(Instructions for the task)
Although the records contain pictures, print none of them; print exactly the lines from the one with "is (843, 1622)." through the last line.

(Exercise inputs)
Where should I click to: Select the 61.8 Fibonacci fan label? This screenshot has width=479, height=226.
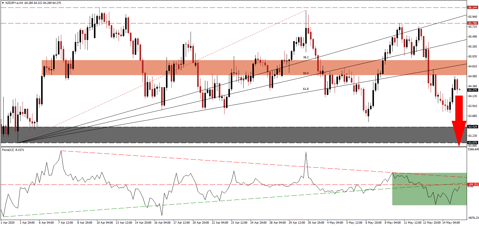pos(306,89)
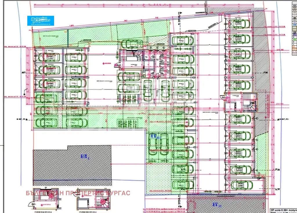
Task: Click the red Cyrillic watermark text
Action: click(x=78, y=193)
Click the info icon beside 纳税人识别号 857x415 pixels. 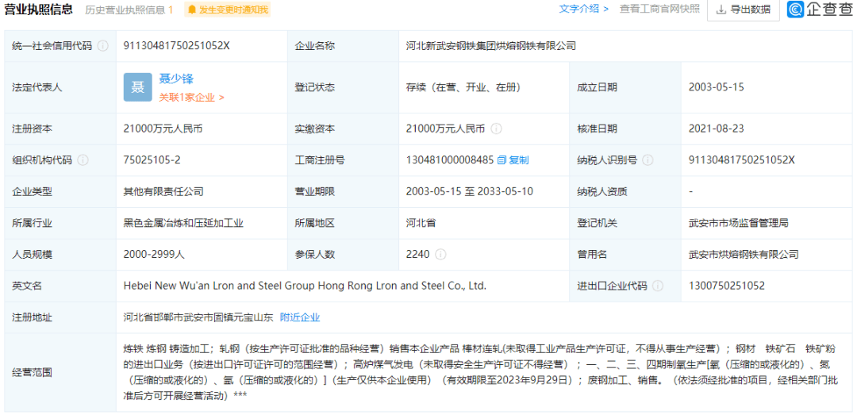(648, 160)
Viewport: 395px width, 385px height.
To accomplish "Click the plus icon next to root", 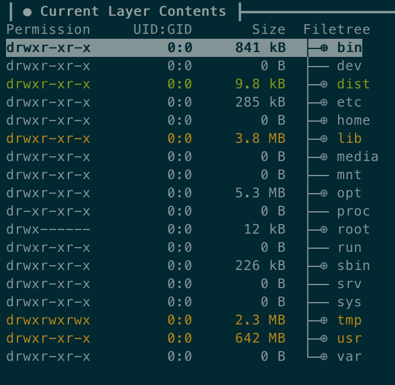I will 324,229.
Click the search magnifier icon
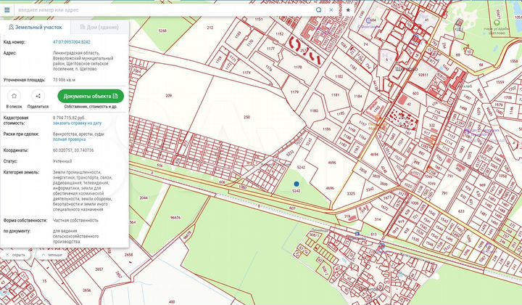 click(319, 10)
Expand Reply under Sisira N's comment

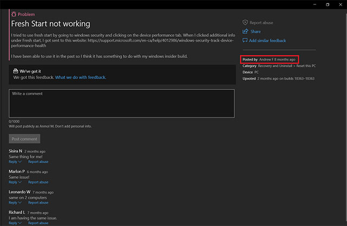point(15,162)
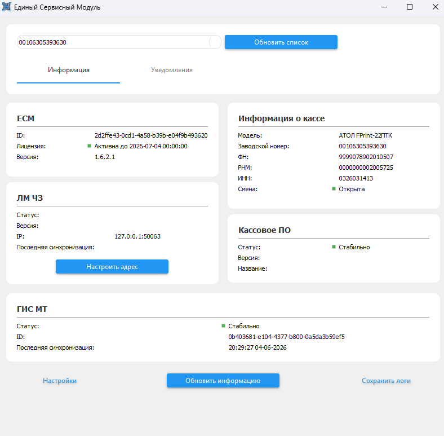Click the Обновить информацию button
Viewport: 444px width, 436px height.
(223, 381)
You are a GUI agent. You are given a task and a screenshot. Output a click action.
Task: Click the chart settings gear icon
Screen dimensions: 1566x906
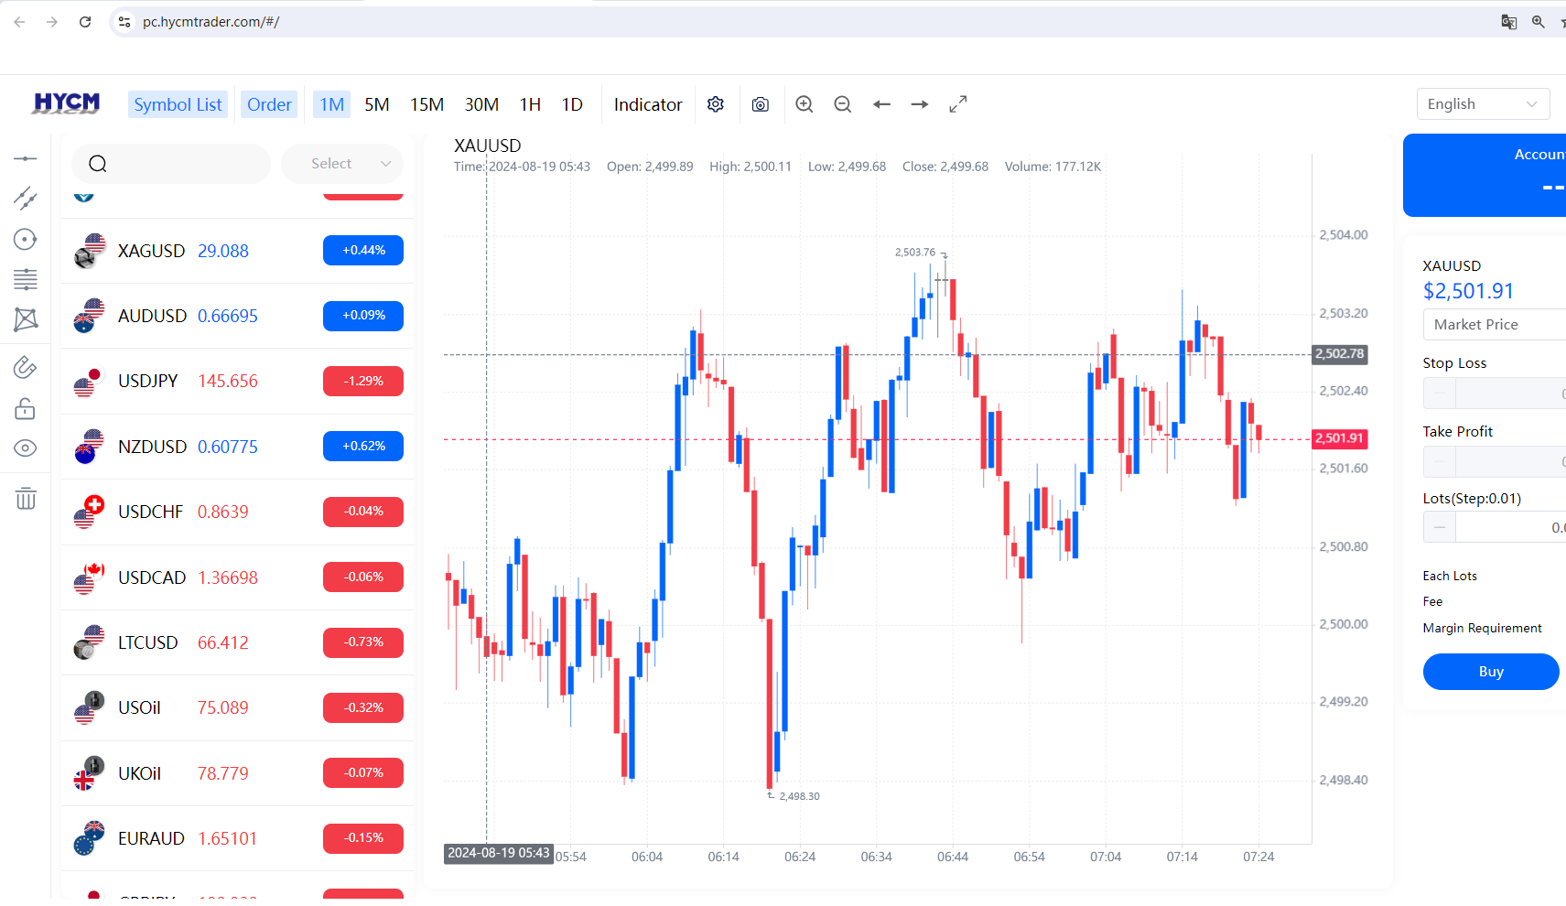pos(716,104)
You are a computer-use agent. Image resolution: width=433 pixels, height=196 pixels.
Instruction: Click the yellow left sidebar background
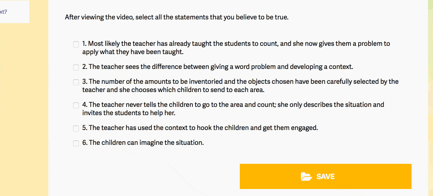(24, 111)
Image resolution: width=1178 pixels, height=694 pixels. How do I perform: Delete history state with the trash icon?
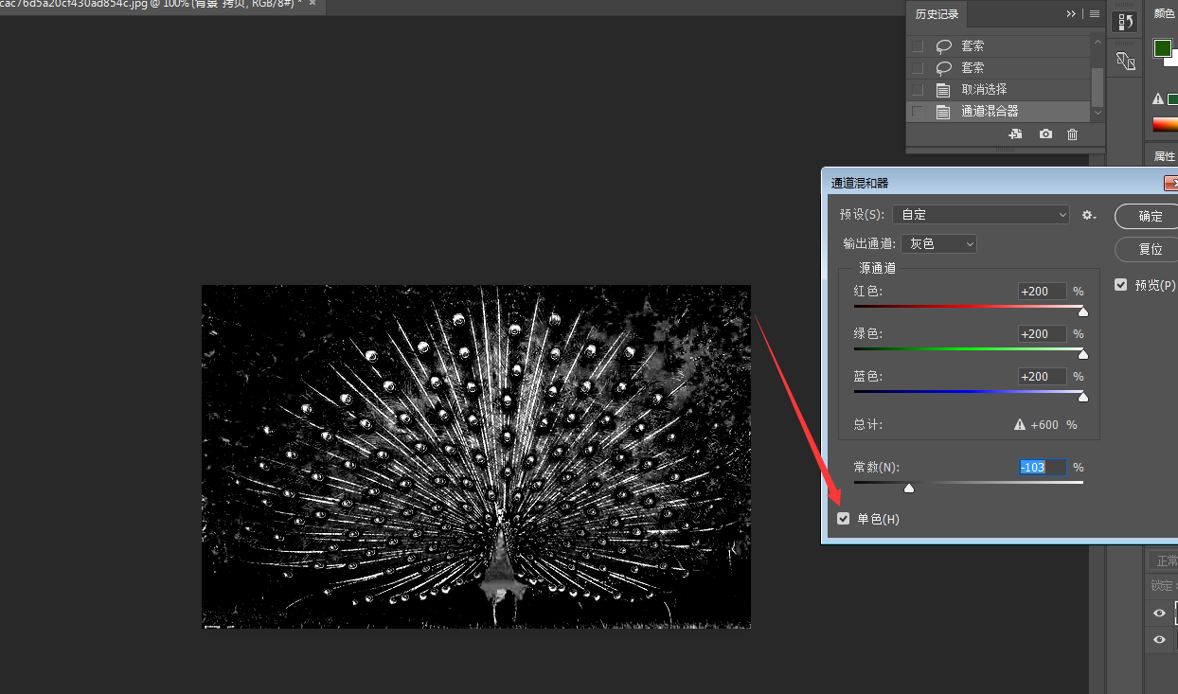tap(1072, 134)
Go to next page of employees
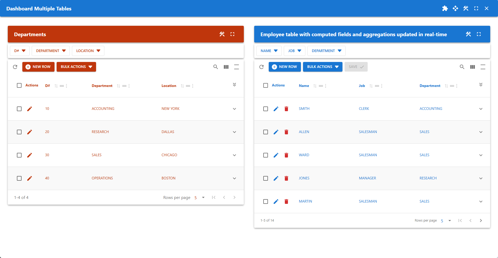Screen dimensions: 498x258 coord(481,221)
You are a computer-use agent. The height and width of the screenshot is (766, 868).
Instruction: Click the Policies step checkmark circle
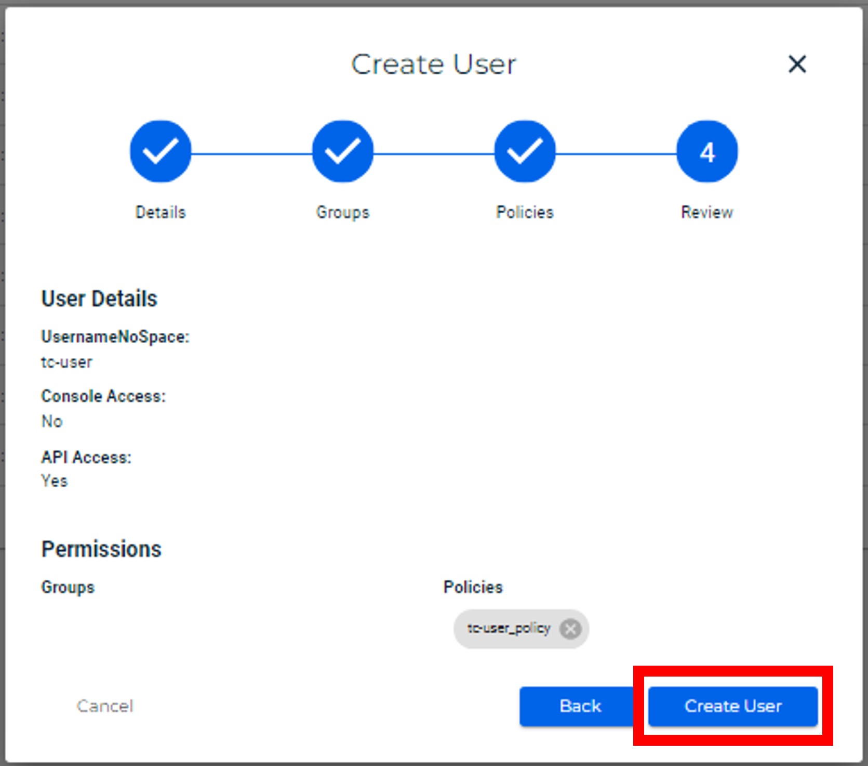coord(525,151)
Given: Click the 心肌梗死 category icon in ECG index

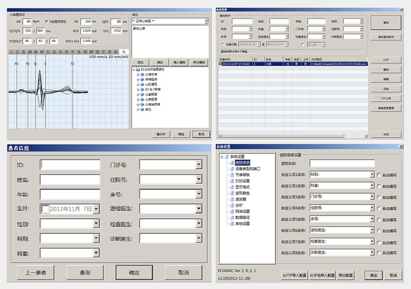Looking at the screenshot, I should coord(143,85).
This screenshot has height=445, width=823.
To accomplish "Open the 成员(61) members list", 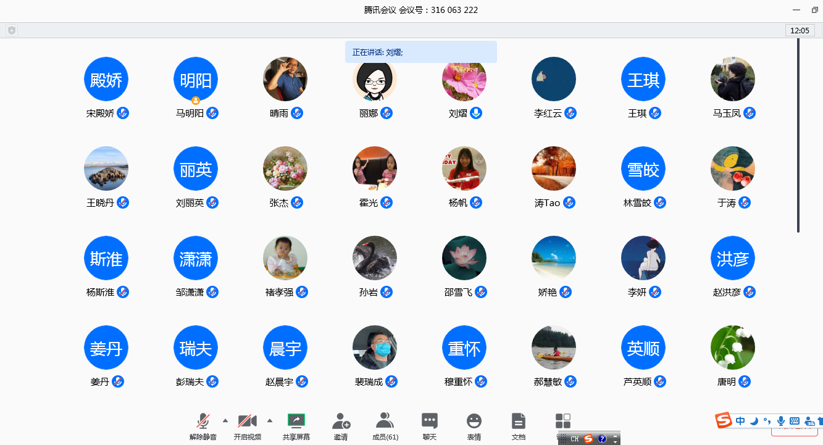I will (x=385, y=422).
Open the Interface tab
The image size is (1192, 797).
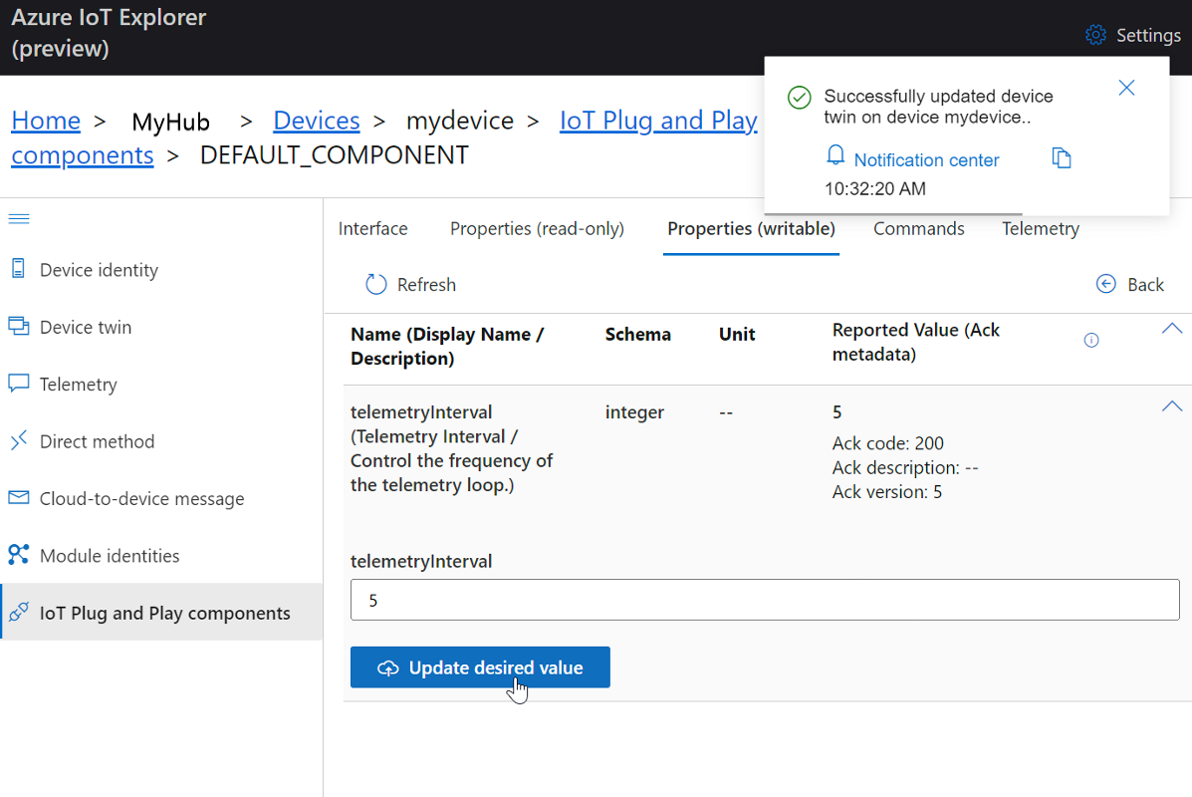click(372, 228)
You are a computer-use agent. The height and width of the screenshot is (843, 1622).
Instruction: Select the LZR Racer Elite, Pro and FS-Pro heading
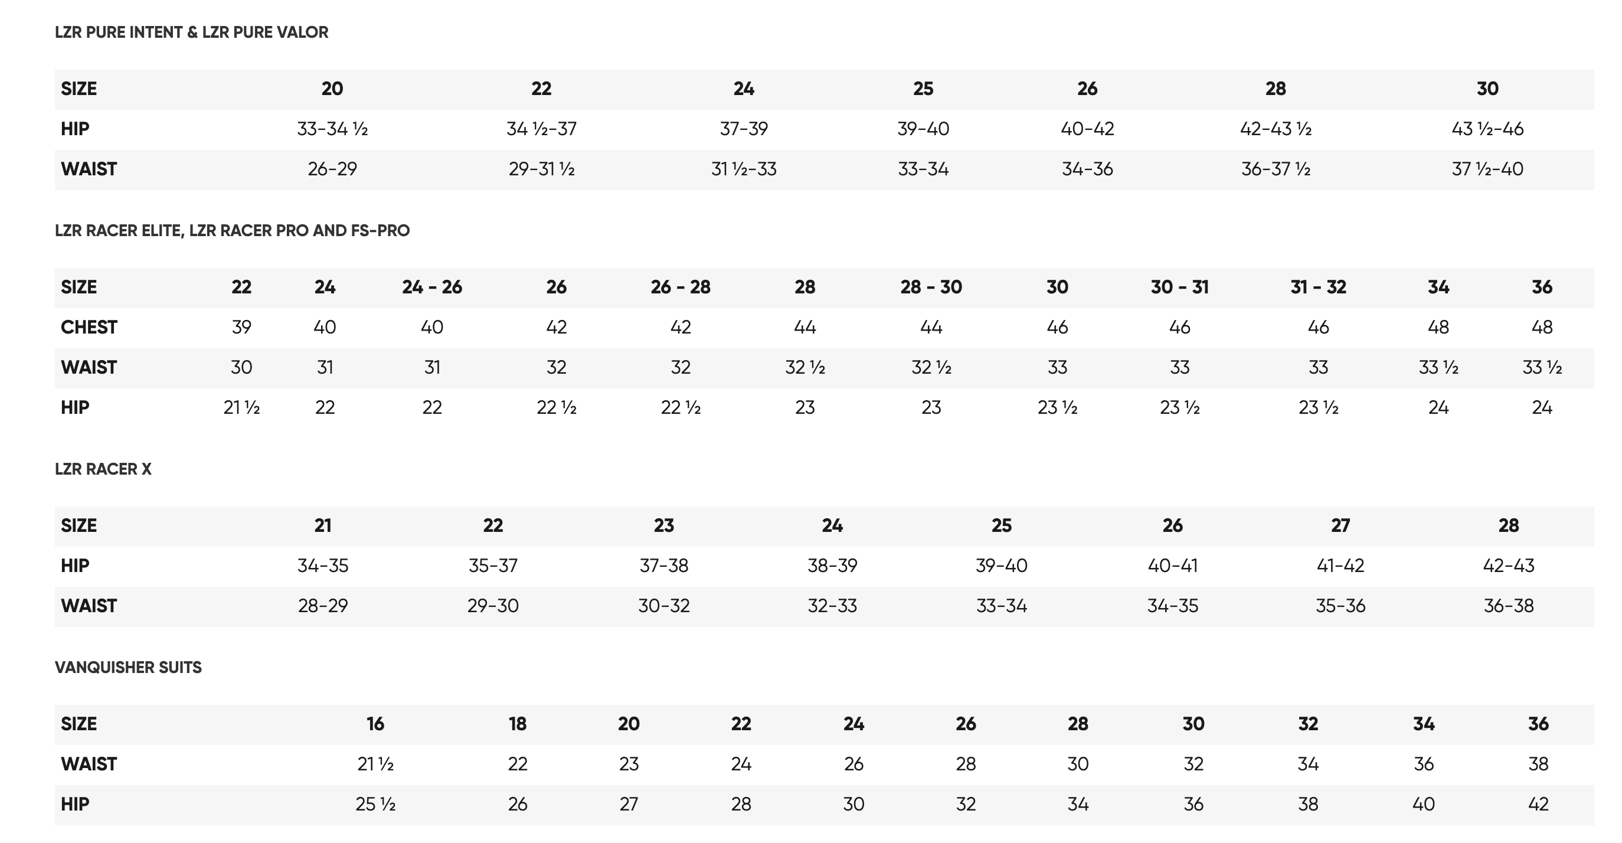(232, 230)
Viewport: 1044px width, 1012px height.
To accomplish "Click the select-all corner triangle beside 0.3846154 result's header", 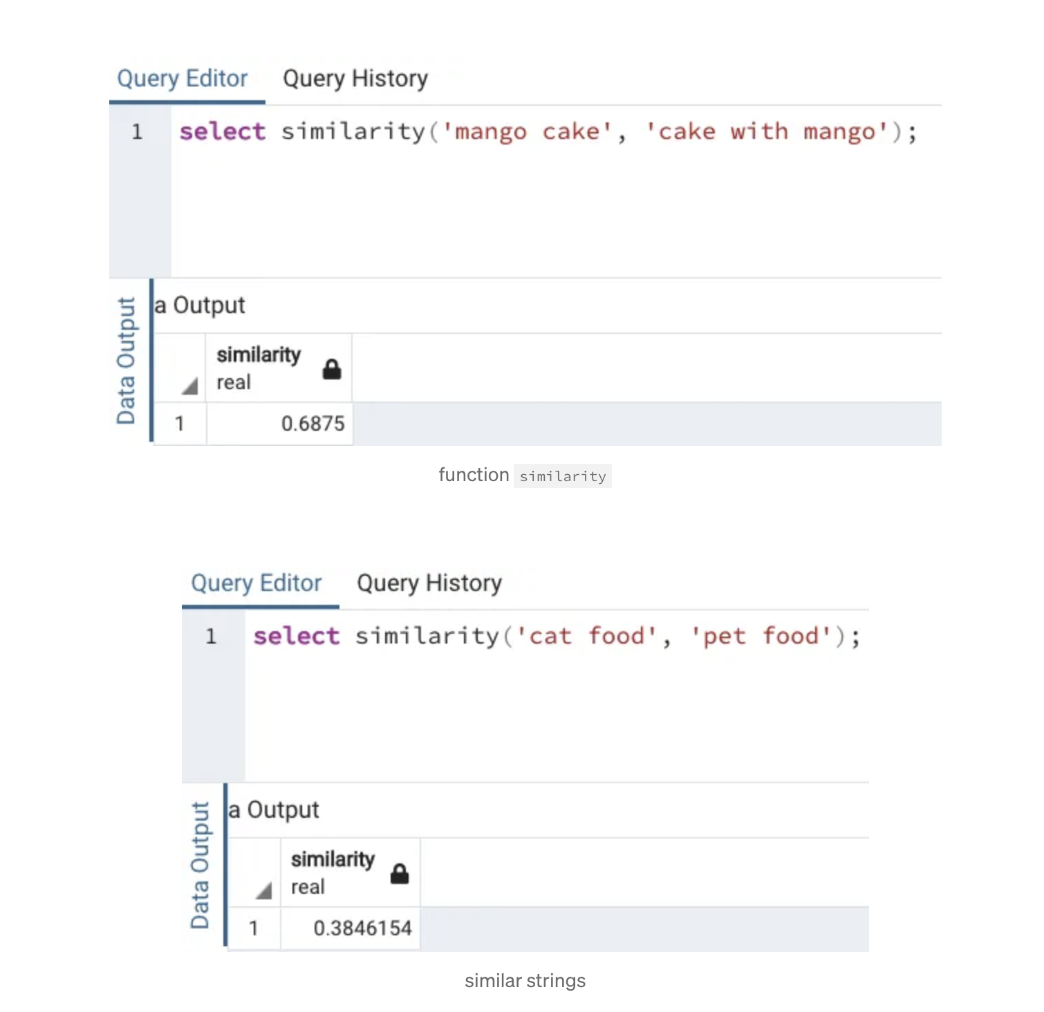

(Response)
You are a computer-use agent. The height and width of the screenshot is (843, 1622).
Instruction: Select the LZR Racer Elite, Pro and FS-Pro heading
(232, 230)
Viewport: 1044px width, 1012px height.
To accomplish "Click the select-all corner triangle beside 0.3846154 result's header", 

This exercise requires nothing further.